> TO DO:
Would you reproduce, without any alteration, the lines from the opening line of the entries through the line that has "You are a computer-use agent. Viewport: 1920px" in it?

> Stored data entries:

──────────

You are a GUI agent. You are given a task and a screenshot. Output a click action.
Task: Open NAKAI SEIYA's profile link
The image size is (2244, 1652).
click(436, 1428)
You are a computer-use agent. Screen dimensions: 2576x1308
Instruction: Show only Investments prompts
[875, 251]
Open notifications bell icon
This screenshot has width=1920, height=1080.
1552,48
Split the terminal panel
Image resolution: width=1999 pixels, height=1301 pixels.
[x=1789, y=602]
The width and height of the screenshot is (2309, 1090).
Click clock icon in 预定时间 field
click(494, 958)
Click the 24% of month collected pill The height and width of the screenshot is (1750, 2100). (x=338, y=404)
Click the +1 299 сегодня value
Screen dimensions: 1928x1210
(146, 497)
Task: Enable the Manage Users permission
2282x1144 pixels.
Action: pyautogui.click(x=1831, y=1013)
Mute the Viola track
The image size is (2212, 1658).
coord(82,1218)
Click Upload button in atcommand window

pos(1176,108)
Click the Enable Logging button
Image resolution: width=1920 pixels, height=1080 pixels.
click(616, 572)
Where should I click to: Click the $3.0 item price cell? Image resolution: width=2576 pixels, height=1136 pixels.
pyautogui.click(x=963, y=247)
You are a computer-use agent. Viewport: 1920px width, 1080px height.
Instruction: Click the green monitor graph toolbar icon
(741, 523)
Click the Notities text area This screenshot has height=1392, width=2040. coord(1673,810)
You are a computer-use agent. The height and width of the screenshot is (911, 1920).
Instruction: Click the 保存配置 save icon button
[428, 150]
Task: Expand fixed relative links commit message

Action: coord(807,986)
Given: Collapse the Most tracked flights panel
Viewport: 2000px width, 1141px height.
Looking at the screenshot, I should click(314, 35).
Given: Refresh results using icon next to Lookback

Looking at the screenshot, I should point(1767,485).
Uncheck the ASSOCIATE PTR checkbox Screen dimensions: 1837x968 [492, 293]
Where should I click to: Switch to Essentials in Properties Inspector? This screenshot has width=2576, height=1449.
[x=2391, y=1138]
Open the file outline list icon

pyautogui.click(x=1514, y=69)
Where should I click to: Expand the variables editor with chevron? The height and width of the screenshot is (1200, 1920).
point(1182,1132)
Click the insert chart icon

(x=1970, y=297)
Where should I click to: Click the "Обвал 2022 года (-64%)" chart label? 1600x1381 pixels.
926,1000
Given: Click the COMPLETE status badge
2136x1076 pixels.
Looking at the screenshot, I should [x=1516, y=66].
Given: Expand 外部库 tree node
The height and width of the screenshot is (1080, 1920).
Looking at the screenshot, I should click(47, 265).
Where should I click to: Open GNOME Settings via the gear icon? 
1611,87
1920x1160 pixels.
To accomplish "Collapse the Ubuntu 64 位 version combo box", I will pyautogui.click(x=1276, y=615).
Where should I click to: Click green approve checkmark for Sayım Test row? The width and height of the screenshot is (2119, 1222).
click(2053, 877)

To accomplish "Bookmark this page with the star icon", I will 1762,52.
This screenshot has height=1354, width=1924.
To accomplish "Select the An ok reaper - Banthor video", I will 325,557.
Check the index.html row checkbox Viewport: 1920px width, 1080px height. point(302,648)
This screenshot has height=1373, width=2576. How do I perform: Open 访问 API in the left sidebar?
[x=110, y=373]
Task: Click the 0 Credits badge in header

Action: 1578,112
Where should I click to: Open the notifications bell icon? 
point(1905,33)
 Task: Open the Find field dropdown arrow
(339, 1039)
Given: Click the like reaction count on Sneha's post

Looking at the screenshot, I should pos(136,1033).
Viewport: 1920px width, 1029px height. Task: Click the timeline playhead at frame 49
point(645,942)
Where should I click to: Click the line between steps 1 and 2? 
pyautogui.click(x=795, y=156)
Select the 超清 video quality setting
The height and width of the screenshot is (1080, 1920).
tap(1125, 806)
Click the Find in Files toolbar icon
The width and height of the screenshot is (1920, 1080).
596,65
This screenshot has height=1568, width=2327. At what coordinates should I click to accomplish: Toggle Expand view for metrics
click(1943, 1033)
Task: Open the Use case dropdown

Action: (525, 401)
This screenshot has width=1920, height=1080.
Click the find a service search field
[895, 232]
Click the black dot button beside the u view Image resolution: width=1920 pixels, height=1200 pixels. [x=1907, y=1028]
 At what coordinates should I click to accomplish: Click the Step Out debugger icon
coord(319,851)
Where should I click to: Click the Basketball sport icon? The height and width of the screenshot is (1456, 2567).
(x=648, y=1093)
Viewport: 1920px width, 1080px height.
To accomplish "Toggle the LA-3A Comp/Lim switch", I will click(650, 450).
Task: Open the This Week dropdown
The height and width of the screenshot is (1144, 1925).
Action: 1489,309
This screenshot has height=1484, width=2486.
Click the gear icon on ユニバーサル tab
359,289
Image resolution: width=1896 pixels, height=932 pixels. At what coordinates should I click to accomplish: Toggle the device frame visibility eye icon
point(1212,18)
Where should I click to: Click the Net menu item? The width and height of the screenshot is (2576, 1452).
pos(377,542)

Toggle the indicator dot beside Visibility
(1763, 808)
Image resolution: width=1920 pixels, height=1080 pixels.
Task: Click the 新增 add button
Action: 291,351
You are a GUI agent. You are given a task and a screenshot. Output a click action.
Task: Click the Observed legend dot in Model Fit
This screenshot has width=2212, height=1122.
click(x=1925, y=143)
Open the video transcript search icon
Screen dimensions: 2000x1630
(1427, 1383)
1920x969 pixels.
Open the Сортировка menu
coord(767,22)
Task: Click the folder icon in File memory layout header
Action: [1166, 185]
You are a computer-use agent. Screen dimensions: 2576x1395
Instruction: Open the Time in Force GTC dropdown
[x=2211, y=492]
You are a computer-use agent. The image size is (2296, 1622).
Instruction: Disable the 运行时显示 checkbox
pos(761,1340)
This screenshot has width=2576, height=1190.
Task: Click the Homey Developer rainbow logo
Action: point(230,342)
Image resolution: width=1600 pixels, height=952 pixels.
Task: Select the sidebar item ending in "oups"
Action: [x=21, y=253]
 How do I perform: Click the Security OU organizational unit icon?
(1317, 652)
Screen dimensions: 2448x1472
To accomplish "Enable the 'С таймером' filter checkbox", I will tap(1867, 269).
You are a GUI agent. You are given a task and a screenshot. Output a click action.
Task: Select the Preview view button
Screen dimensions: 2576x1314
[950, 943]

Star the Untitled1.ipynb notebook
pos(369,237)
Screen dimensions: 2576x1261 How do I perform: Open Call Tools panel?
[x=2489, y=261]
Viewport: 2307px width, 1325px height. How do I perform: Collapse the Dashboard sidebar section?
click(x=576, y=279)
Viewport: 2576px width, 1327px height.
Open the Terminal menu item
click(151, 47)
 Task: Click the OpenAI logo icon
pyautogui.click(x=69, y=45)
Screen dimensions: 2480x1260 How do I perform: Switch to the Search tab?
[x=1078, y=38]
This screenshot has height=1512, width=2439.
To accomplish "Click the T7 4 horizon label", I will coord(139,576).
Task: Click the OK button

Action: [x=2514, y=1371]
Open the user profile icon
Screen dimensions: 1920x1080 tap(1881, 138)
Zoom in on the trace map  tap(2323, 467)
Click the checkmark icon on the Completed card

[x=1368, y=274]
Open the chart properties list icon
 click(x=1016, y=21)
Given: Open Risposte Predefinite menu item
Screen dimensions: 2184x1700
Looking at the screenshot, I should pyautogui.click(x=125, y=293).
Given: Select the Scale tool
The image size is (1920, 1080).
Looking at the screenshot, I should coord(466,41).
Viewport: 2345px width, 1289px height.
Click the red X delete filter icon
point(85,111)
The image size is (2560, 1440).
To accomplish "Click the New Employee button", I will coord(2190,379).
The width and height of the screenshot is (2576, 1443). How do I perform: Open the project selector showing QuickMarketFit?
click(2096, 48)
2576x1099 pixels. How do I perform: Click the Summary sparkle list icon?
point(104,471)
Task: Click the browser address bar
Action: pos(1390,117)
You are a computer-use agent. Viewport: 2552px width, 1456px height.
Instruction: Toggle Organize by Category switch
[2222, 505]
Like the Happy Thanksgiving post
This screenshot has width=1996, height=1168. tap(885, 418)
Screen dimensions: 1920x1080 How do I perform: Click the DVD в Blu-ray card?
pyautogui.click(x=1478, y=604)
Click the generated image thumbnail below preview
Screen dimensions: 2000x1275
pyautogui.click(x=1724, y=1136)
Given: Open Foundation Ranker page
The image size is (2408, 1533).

──────────

> REPLY TO THE EXERCISE:
You are a GUI agent. You are given a task and a screenshot. Output a click action.
Task: Open NAKAI SEIYA's profile link
The image size is (2244, 1652).
click(436, 1428)
You are a computer-use agent. Screen dimensions: 2576x1308
Instruction: Show only Investments prompts
[875, 251]
Open notifications bell icon
This screenshot has width=1920, height=1080.
1552,48
Split the terminal panel
Image resolution: width=1999 pixels, height=1301 pixels.
[x=1789, y=602]
The width and height of the screenshot is (2309, 1090).
Click clock icon in 预定时间 field
click(494, 958)
Click the 24% of month collected pill The height and width of the screenshot is (1750, 2100). (x=338, y=404)
Click the +1 299 сегодня value
Screen dimensions: 1928x1210
(146, 497)
Task: Enable the Manage Users permission
2282x1144 pixels.
Action: pyautogui.click(x=1831, y=1013)
Mute the Viola track
The image size is (2212, 1658).
coord(82,1218)
Click Upload button in atcommand window

pos(1176,108)
Click the Enable Logging button
Image resolution: width=1920 pixels, height=1080 pixels.
click(616, 572)
Where should I click to: Click the $3.0 item price cell? Image resolution: width=2576 pixels, height=1136 pixels.
pyautogui.click(x=963, y=247)
You are a computer-use agent. Viewport: 1920px width, 1080px height.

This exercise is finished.